Regulation May Be Inevitable

If private companies are making unilateral decisions about which AI capabilities the world can access, governments will eventually demand a seat at the table. The EU AI Act, executive orders in the U.S., and emerging frameworks in India and elsewhere all reflect a growing political consensus that AI development is too consequential to be self-regulated by industry alone.

⚡ Bottom Line: Mythos may be remembered less for what it could do and more for what it triggered — a serious conversation about whether the AI industry’s self-governance model is adequate for the capabilities now being built.

Other Labs Are Watching

Anthropic’s decision sets an implicit standard that other AI labs will be measured against. If OpenAI, Google DeepMind, or Meta builds a model with comparable cybersecurity capability, the question “why didn’t you follow Anthropic’s lead?” becomes a legitimate one. Mythos has, intentionally or not, raised the floor for what responsible AI development looks like in the cybersecurity domain.

· · ·

Conclusion: The Model That Proved the Point

Anthropic’s Mythos AI is significant not because of what it will do — it may never see broad release — but because of what it reveals.

It reveals that frontier AI capabilities are advancing faster than safety frameworks designed to contain them. It reveals that the most safety-conscious AI labs are already confronting scenarios that most people haven’t begun to think about. And it reveals that the decisions being made in AI research labs today — quietly, often without public input — will shape the technological landscape for decades.

Whether Anthropic made the right call on Mythos is genuinely debatable. Reasonable people can disagree on whether withholding the model serves the public interest or merely delays an inevitable diffusion of capability. What’s not debatable is that this kind of decision — a major AI company choosing not to release a frontier model — is something we will see more of, not less.
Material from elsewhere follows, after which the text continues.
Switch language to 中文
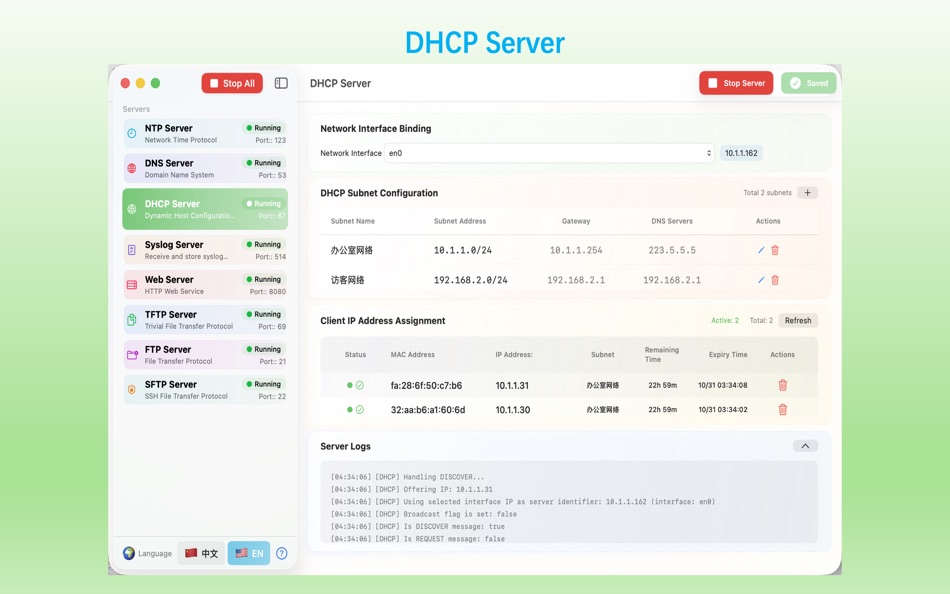point(201,553)
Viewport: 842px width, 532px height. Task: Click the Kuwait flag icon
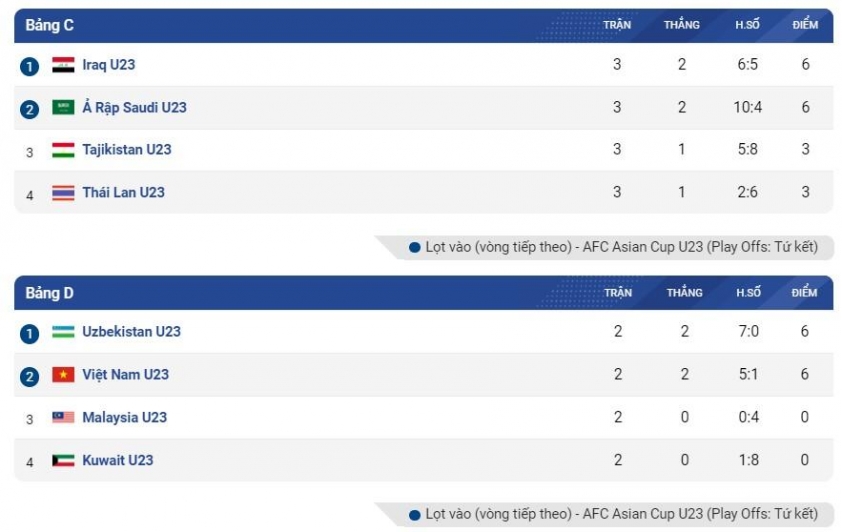[63, 460]
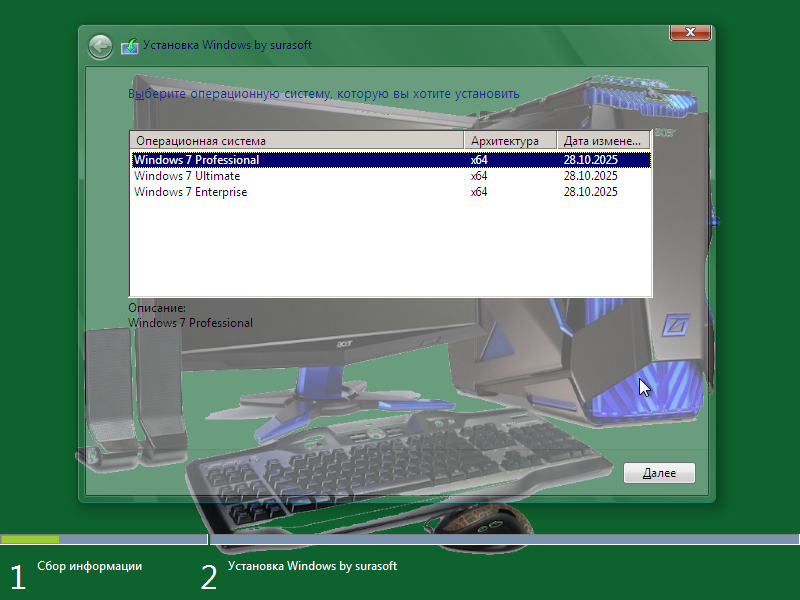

For non-technical readers trying to understand AI: Mythos is your clearest signal yet that the AI safety debate is no longer theoretical. The models that test those safety boundaries are here. The question of what to do with them is now.

⚡ ExpertHubAI Verdict: Anthropic’s Mythos decision is the most consequential AI safety call of 2025. Right or wrong, it marks a turning point in how the industry thinks about the relationship between capability and responsibility. Watch this space — this story is far from over.